Venture capitalists are not known for making the correct decision to invest in something. Nine times out of ten, they’ll choose to make an idiot’s dream come true; just look at the miscreants who dumped money into electric vehicle hardliners (Tesla), “diversity and inclusion” programs at Apple (“sensitivity training”), the semi-educated “engineers” at Intel (machine learning and “AI”), security (“spying”), delivery via drones (more “spying”) and anything else viable to be scarfed-up via SPACs. VCs are more likely to orchestrate paths to misery.
Over a century ago, there was a man named Bernard Kroger and he sold groceries. He made lots of money doing so, so much to the point where Kroger’s expanded to fill-in the United States. There was also a very evil, contrived company called KKR (Kohlberg Kravis and Roberts).
KKR wanted Kroger’s badly so KKR started buying up Kroger’s stocks. Understand that once KKR owns 51% of Kroger’s stock it (KKR) gets to own and control Kroger’s. Historically, Kroger’s sat on piles of cash (not cryptocurrency), even before the Great Depression. Kroger’s, like P&G and other companies, never lost a dime during the Great Depression. They turned a profit every quarter and they continued to sit on piles and piles of cash. In reference to the article, let’s fast-forward to the 1980s and 1990s, also known as the era of the corporate raiders.

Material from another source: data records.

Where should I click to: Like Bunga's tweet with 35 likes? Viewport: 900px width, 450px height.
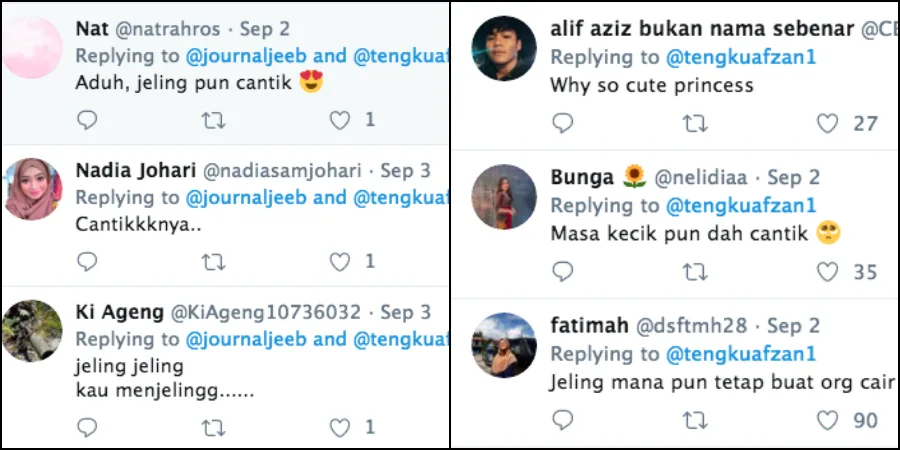[827, 272]
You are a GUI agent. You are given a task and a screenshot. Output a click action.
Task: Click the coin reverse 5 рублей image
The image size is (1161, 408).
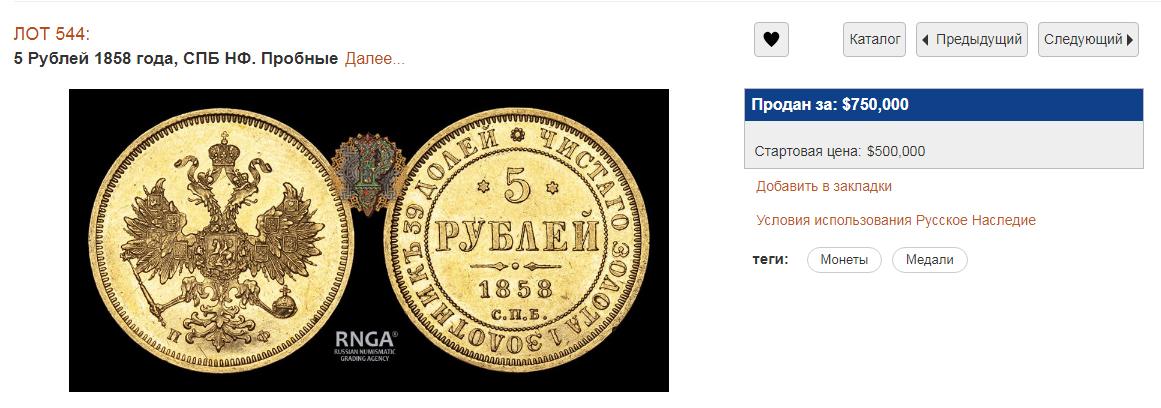516,238
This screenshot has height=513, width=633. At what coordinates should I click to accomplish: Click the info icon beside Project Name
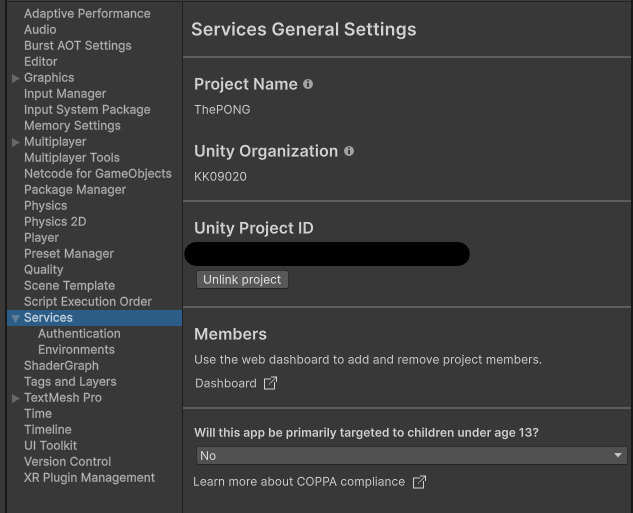tap(308, 84)
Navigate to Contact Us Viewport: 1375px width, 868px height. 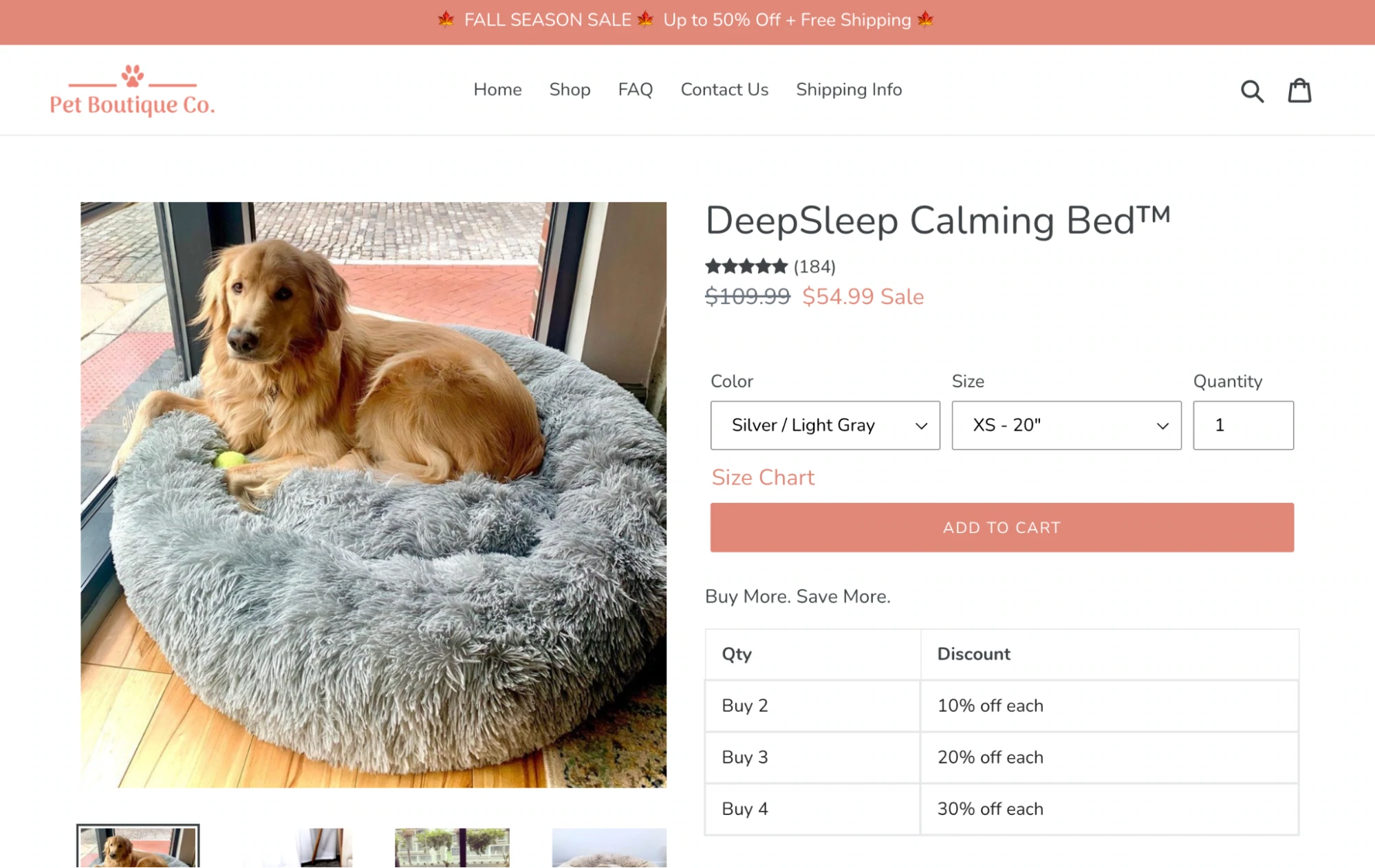click(724, 89)
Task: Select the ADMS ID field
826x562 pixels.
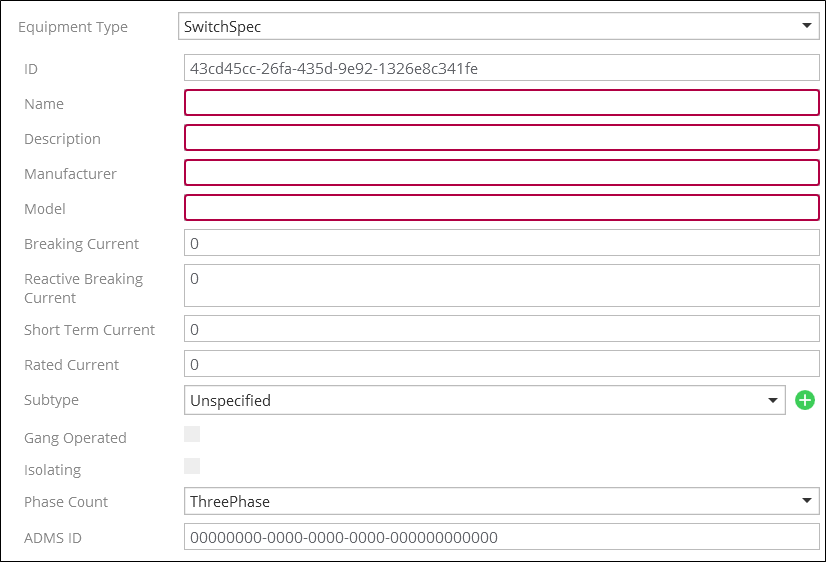Action: [x=502, y=537]
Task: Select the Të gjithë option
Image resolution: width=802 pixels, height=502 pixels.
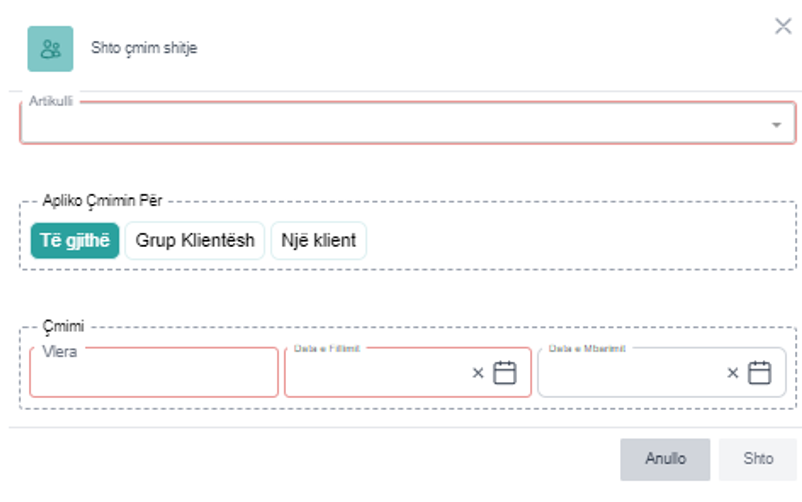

KKR decides to make their move. Kroger’s takes their huge piles (plural) of cash and pays down a large amount of DEBT, refinances their loans at a lower rate. Kroger’s can now pay a larger dividend to stockholders, which pleases stockholders and the value of Kroger’s stock starts to rise. With the remaining piles of cash, Kroger’s starts to buy back its own outstanding stock right off of the stock market. An exemplification of supply and demand. Kroger’s stock is in great demand because of its increasing value in addition to the fact that Kroger’s pays a dividend and buying back its own stock drives the prices UP.
KKR can’t touch that and Kroger’s saves its own ass.
For the mathematically-inclined:
Say Kroger’s has 500 million shares of stock and the price of that stock is $10. How much money would KKR need in order to obtain 51% ownership?
KKR needs 251 million shares of stock at $10/share = $2.51 billion USD to take over Kroger’s.
Kroger’s took piles of cash to pay down its debt so the stock jumps to $12/share. KKR now needs $3.01 billion USD. Don’t forget Kroger’s starts to buy back its own stock, so the price jumps to $18/share. Now KKR needs $4.5 billion.
KKR ain’t got that monaaaaay. KKR is a corporate raider masquerading as an investment group. Likewise, some of these “venture capital firms” / private equity firms operate the same. You invest $100,000 with these SPACs (special purpose acquisition companies), they take your money and other investors’ money and buy up corporations, sell of pieces of it (putting people out of work) to recoup your investment while running the most profitable parts of the companies for a few years to get profits and then shut it down or sell it off putting more people out of work.